Welke van onze collecties zijn het meest geschikt voor online impulse sharing?
Over welke van onze collecties praten mensen het meest online?
Deze twee vragen stonden centraal in een serie proefprojecten op kleine schaal in Tyne & Wear Archives & Museums(TWAM) met een duur van 6 maanden.
De proef waar ik het over ga hebben richtte zich op boeiende historische fotografie (fotografische collecties, geen foto’s van voorwerpen). Zeer visuele en krachtige archieffoto’s.
Met gebruik van onderstaande voorwaarden, werden de fotografische collecties zorgvuldig geselecteerd en gedeeld in Flickr, Facebook en Historypin. Ik zal alleen aan onze uitkomsten van de eerste twee sites refereren. Het is het zeker waard om meer over Historypin te weten te komen maar het geeft account houders op dit moment nog geen analytische gereedschappen.
Probeer Boeiend te Definiëren
Wij wilden in Flickr beelden delen die direct met ons publiek resoneerden op een emotioneel niveau en zonder context.

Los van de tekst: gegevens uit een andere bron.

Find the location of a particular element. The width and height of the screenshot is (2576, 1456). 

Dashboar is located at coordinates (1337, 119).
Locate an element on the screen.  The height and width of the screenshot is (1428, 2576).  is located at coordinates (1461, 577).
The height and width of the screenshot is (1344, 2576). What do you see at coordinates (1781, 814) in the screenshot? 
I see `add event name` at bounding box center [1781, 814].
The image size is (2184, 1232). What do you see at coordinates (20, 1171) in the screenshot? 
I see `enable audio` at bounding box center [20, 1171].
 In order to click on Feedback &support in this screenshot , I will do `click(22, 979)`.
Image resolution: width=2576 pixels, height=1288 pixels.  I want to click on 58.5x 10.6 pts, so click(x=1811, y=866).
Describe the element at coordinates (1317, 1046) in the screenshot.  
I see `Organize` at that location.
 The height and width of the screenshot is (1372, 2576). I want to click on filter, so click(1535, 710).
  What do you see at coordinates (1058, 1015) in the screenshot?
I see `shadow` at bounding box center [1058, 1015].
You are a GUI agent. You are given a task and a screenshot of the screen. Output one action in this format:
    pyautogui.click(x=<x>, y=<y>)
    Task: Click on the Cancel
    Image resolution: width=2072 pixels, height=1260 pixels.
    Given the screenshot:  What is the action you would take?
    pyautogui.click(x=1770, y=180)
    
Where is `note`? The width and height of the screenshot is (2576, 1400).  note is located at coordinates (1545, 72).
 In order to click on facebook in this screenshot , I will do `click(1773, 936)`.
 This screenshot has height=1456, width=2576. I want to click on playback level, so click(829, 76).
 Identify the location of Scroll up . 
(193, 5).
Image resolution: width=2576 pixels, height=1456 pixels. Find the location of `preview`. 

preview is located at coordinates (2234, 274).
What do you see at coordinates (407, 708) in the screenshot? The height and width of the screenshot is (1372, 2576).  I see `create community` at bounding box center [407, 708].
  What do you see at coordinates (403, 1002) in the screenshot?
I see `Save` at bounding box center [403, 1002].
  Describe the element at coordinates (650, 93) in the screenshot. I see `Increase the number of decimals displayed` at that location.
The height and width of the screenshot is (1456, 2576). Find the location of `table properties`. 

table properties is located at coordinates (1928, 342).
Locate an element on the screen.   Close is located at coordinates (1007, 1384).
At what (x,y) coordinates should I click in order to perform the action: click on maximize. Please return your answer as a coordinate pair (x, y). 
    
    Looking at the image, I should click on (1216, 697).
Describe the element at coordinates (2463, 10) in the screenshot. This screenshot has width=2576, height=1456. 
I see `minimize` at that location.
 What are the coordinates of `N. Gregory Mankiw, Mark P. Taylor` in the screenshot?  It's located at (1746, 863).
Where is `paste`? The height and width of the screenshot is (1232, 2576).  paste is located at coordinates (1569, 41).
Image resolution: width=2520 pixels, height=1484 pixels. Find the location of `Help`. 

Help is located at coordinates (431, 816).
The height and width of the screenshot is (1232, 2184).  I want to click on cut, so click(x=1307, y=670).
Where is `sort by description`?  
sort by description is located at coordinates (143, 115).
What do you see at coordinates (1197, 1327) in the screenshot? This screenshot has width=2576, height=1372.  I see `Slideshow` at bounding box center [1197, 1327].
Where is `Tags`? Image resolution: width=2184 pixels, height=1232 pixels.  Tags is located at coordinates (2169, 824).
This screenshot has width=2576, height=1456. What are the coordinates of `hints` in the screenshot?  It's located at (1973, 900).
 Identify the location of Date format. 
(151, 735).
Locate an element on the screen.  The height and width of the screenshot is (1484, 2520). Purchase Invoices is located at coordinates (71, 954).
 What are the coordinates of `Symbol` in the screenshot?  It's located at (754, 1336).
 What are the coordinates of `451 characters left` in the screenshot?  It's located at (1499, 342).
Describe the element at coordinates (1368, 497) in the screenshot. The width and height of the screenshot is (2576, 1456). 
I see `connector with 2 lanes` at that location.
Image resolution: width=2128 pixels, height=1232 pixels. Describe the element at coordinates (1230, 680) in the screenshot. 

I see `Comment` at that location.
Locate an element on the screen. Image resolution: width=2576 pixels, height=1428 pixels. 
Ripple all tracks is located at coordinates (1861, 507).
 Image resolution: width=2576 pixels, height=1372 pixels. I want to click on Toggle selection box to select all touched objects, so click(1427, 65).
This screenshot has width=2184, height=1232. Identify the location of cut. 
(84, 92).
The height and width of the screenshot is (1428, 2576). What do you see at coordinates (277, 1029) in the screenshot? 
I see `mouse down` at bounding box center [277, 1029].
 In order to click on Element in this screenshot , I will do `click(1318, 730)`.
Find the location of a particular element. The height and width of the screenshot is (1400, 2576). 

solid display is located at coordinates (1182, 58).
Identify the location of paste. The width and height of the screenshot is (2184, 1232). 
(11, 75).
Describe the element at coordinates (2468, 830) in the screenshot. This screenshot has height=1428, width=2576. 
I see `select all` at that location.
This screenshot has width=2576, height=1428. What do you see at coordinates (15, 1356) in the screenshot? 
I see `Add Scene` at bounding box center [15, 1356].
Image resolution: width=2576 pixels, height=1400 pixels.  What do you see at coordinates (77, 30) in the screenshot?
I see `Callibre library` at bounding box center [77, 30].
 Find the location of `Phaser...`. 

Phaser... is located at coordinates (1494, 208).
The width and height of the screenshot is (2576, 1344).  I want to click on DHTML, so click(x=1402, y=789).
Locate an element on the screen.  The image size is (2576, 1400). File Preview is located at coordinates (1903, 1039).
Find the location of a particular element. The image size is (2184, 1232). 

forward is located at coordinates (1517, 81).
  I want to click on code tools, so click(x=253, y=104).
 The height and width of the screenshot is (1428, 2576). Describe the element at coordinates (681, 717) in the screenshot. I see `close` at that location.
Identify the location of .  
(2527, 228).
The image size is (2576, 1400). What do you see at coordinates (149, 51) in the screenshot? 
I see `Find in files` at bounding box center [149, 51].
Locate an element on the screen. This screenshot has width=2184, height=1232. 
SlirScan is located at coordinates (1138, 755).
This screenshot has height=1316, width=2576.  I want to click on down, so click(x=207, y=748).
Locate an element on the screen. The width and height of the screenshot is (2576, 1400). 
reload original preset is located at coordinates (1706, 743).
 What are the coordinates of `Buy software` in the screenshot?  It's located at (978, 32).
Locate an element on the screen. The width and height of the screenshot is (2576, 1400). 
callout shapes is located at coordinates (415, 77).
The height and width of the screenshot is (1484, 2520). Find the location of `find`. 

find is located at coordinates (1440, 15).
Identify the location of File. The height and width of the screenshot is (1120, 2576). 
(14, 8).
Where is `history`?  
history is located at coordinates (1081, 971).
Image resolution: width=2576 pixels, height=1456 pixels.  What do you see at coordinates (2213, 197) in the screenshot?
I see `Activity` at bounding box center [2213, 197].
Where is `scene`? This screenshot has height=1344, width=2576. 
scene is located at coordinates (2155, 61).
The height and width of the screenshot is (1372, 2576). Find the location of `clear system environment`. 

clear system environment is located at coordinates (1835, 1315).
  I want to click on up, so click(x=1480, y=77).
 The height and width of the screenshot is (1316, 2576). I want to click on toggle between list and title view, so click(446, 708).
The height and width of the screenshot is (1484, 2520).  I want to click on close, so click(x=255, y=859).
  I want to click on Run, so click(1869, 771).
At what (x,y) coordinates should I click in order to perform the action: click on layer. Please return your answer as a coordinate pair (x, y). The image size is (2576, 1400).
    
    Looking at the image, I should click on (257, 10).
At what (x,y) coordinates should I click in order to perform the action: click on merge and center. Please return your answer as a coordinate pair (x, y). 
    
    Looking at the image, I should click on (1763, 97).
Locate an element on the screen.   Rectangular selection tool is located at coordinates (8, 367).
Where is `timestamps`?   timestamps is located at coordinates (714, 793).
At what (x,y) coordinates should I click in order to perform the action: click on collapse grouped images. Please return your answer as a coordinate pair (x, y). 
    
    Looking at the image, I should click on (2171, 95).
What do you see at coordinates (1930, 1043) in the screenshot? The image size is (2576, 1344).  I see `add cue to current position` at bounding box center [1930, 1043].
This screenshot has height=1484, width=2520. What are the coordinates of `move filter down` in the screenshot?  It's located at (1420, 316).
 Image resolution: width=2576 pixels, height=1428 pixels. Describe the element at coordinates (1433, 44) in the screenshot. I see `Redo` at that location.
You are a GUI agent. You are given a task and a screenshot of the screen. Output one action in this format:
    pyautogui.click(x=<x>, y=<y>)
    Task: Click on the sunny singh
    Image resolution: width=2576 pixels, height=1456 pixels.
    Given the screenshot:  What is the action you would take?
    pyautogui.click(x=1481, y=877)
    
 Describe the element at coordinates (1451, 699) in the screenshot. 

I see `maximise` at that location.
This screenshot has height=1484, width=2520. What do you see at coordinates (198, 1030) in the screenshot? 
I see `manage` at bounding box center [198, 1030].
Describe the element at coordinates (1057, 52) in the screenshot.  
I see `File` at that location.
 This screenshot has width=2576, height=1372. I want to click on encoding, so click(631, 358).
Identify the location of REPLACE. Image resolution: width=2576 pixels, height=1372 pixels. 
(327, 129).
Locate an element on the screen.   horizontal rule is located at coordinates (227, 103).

“Directe emotionele resonantie” is natuurlijk geheel subjectief. Maar het ging er bij deze proef nou juist om dat er visuele content werd gedeeld waarbij er een antwoord wordt uitgelokt zonder dat er een uitleg nodig was. Beelden die historische belang hebben maar die bovenal boeiend zijn. Waar je mond direct van openvalt. Meteen vreemd, mooi of grappig.
Er werden ook onderschriften gegeven om context te geven en verder te bouwen op het beeld, maar deze kwamen pas als tweede.
Goedbedoelde collecties in museumprojecten kunnen onaangeraakt blijven in een social media platform zoals Facebook of Tumblr. Waarom? Vaak omdat er niet genoeg aandacht is besteed aan iets dat een antwoord uitlokt. De originele content inspireert niet tot interactie die je vaak tegenkomt op het platform.
Neem bijvoorbeeld een afbeelding van een Romeinse urn. Het heeft culturele significantie. Het verhaal achter de as binnenin de urn is fascinerend en tragisch. De gecompliceerdheid van het vakmanschap is voor sommigen ook aantrekkelijk. Maar voor de meeste mensen op Tumblr of Facebook (vooral degenen met geen eerdere affiliaties tot jouw organisatie), zal dit beeld waarschijnlijk niet direct resoneren of intrigeren. Geeft het beeld het responsniveau waar het museum op hoopte?
Zonder deze directheid verliezen we de mogelijkheid om met ons publiek op deze sites te communiceren – hoe rijk de content ook is, of hoeveel we ook kunnen aantonen dat het relevant is voor hun levens.
Dus van welke museumbeelden kunnen we wel verwachten dat ze in deze online ruimtes mensen boeien?
Het korte antwoord, naar mijn idee, is alles dat How To Be a Retronaut zou delen.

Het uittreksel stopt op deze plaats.